Direction>
Rewrite every line between the line holding "Close the Outline panel" and the line holding "(x=1345, y=79)", inclusive, with each item's text kept and every answer coordinate shifted by -95. Leave the pictures out.

Extracted material>
____

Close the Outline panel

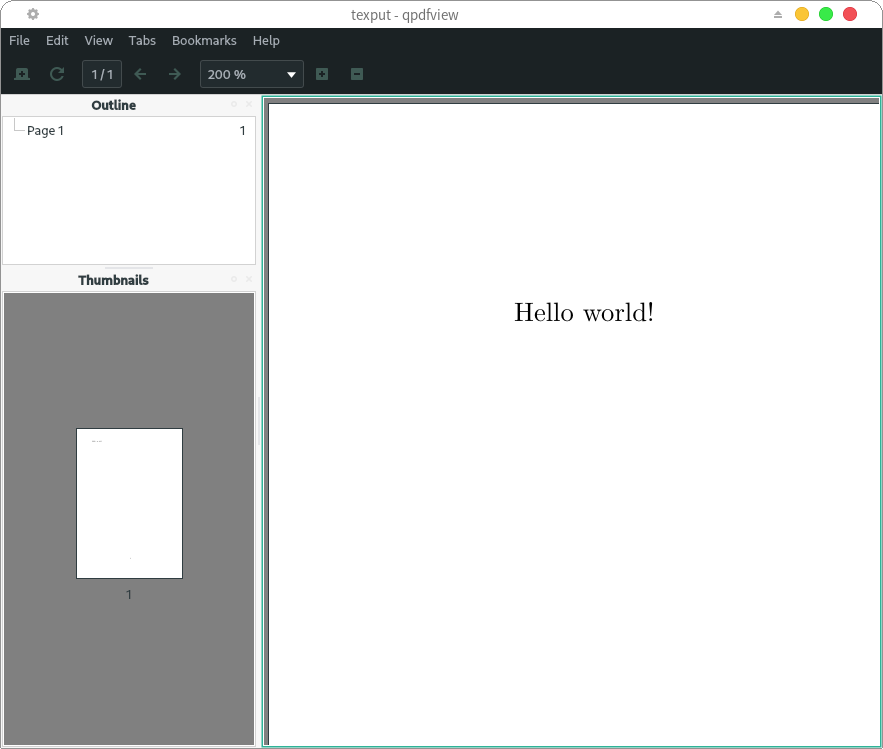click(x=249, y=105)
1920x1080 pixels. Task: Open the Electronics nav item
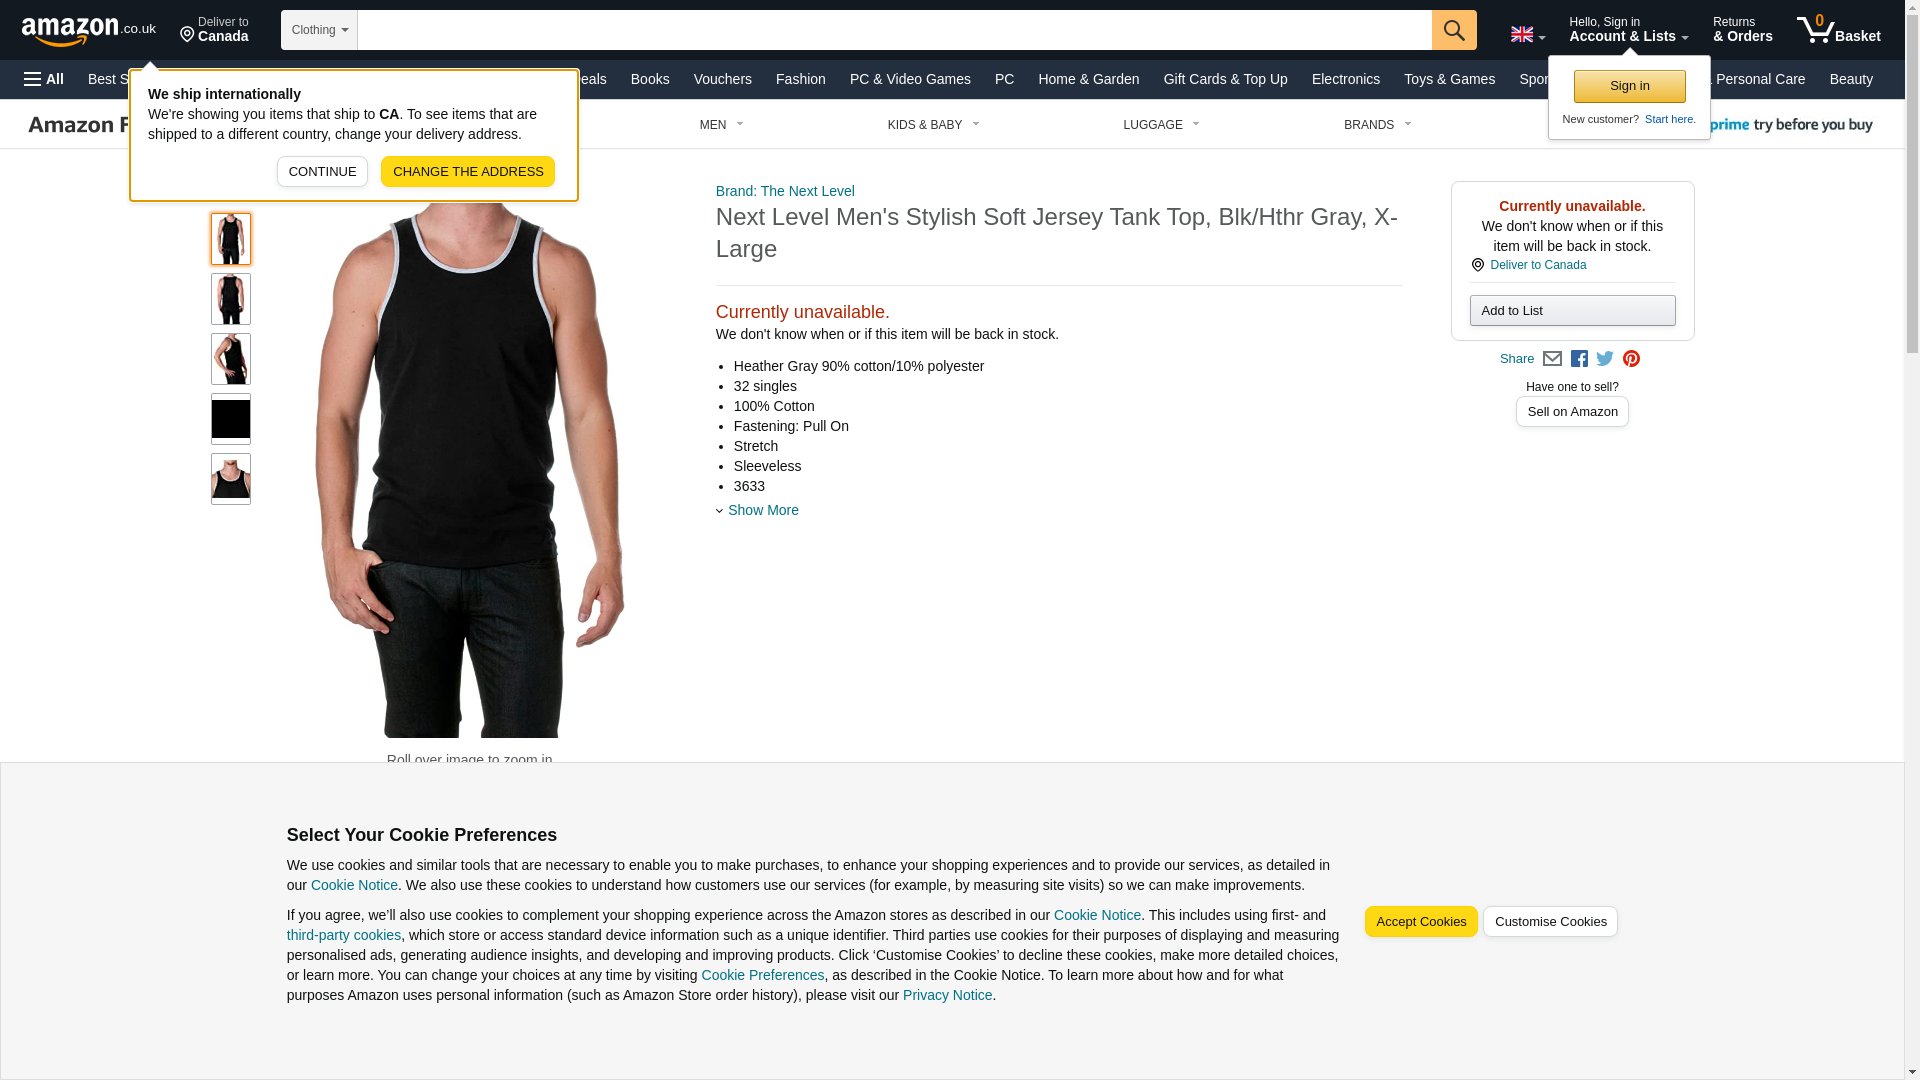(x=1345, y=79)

____

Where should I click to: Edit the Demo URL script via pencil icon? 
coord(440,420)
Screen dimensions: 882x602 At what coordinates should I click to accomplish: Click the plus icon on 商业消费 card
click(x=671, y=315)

____

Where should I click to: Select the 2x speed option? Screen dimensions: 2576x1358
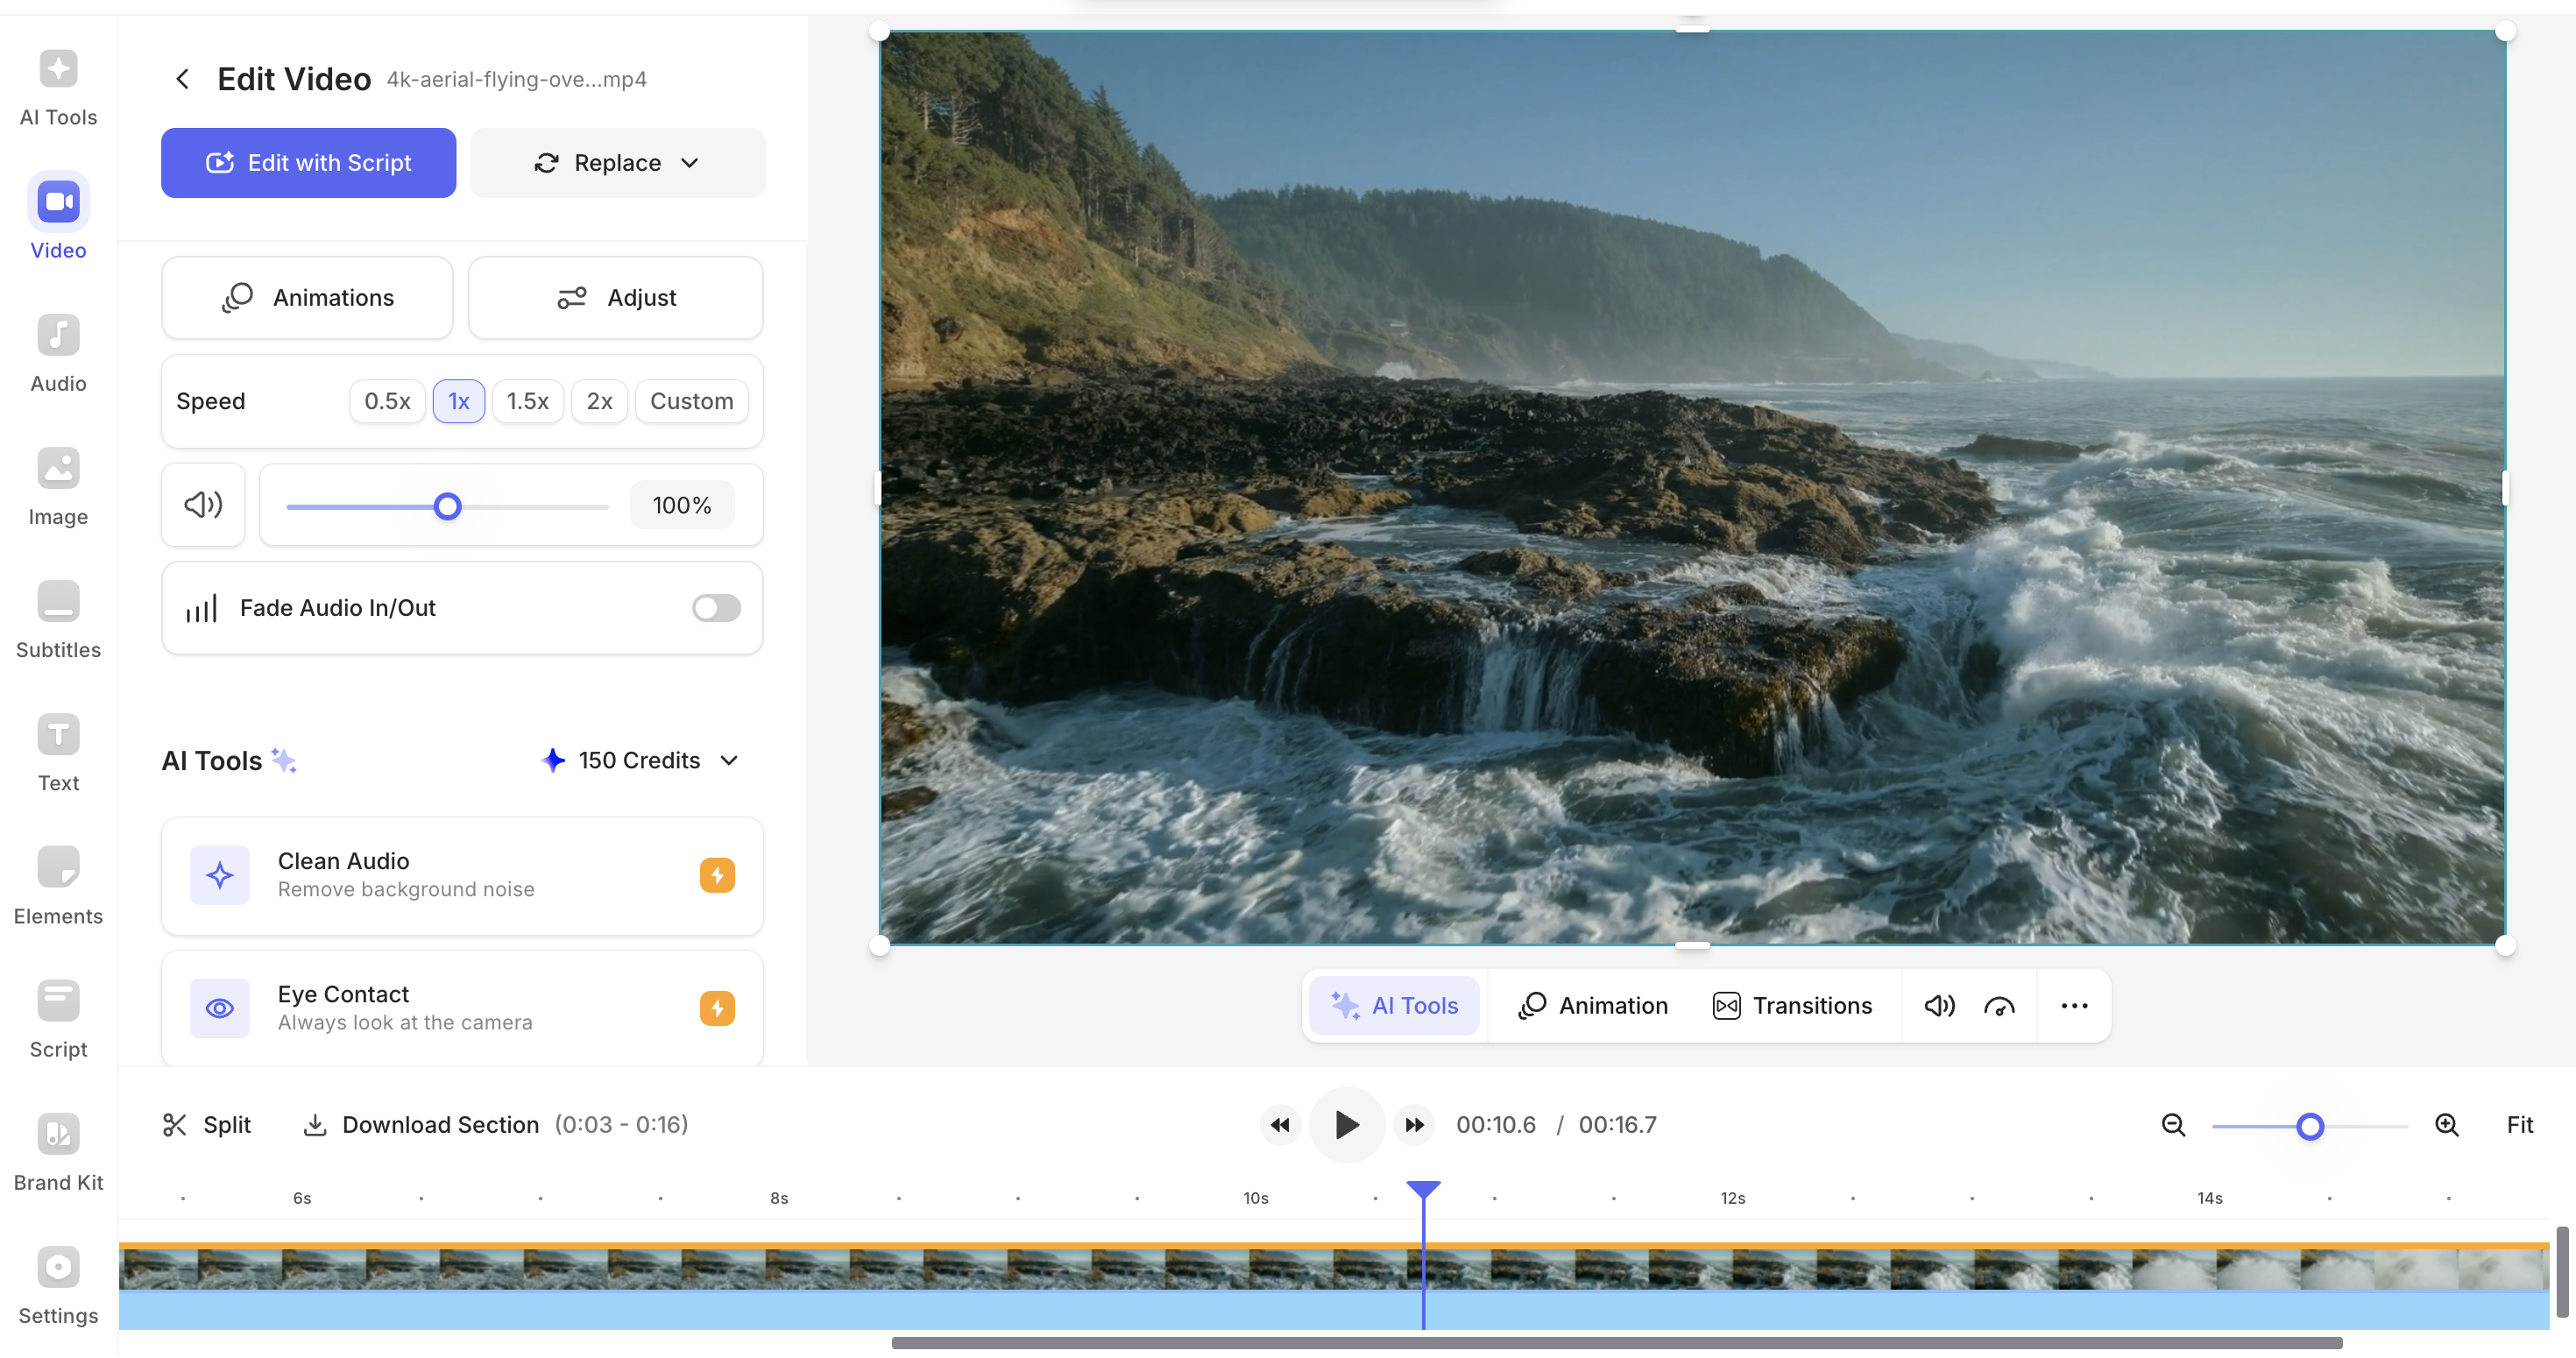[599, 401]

____

Answer to this task>
Close the Outline panel

click(x=154, y=10)
1920x1080 pixels. Task: Open the Electronics nav item
(x=1250, y=-16)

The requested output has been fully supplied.